I think its stereotyping, yes. That in itself isn’t a bad thing; everyone uses stereotypes at some stage or another, its a way for us to try and make sense of our world.

You said you aren’t bugging Cyrus anymore, so great!

Chalk this up to a learning experience. You now know that people don’t necessarily know much about the music of their cultural background.

Stereotyping? Maybe not.

But as others have pointed out, your expectations are unrealistic. You are expecting 100% of the population of a country to have a certain level of knowledge, and it just ain’t going to happen.

I’m 20.

While I did indeed live through the 80’s, I didn’t listen to pop music. I listened to classical. You know, Mozart etc. (Though I like Chopin better.)

Regardless of my supposed surroundings I do not have a working knowledge of 80 pop music. (My freshman year in college I had a friend put me on a crash course though…so I now know a little.)

It is entirely possible to live in a culture and totally miss parts of it. We are, after all, all individuals with our own views on things.

OK, look, if you asked a randomly selected American to recommend some good American music to dance to-

Some might recommend an anthology of big band swing. Others might recommend a disco collection, or some really funky, um, funk. Or someone who was into classical might recommend waltzes.

But they’d come up with something. This is basically what I was asking Cyrus to do.

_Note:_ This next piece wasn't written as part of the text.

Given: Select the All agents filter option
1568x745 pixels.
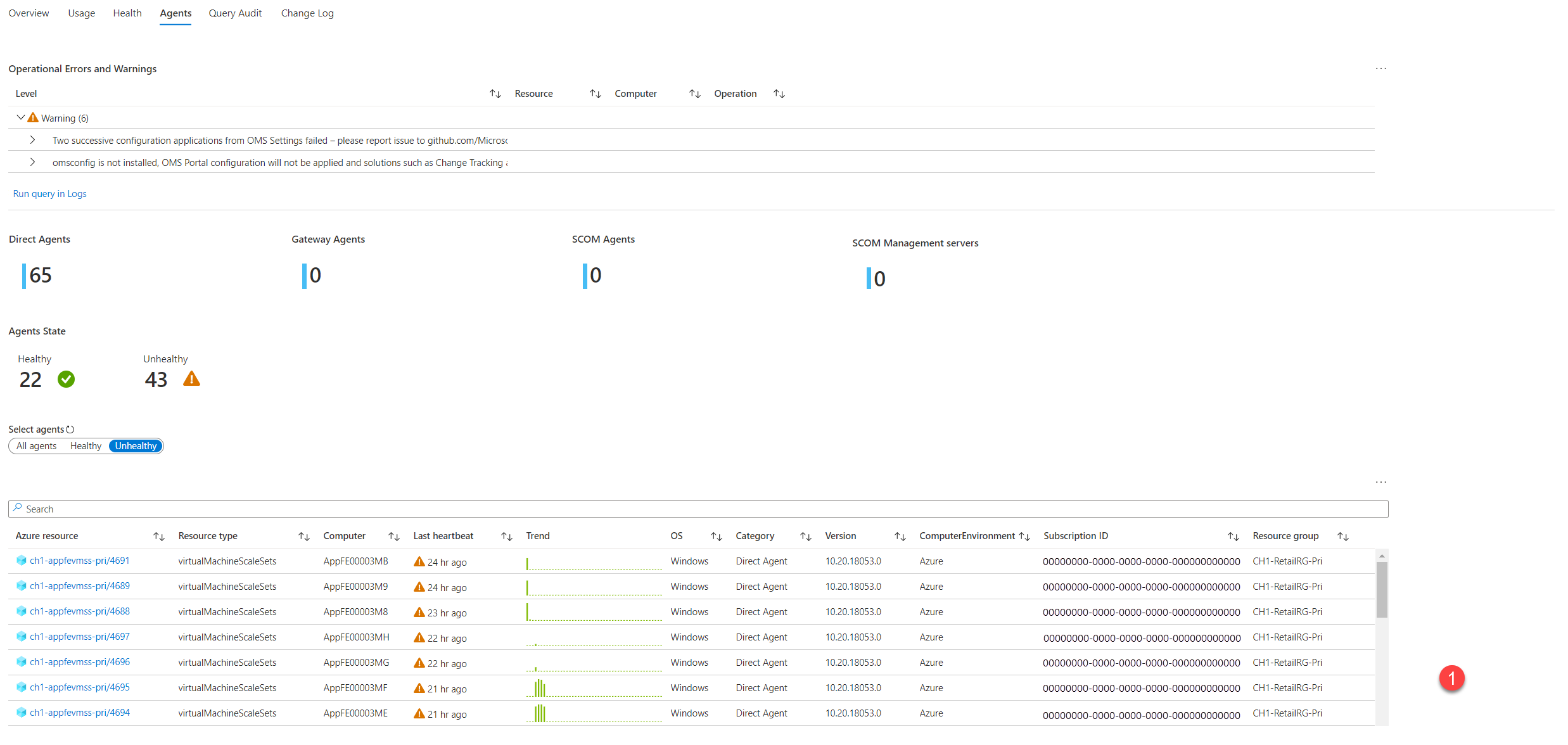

I seriously doubt that his mother kept him in a soundproof box.

The past few days, I’ve been listening to Persian music on the internet, and I’ve heard some traditional, classical, and modern pop, but there was nothing I couldn’t belly dance to. Well, OK, there was this one twenty-minute opus with really long, really slow oud solos, where I could have maybe veil danced, maybe covered myself with a veil and taken a nap. I’ve got an anthology of Arabic music, various artists, various styles, but same situation- I could get my hips going to it.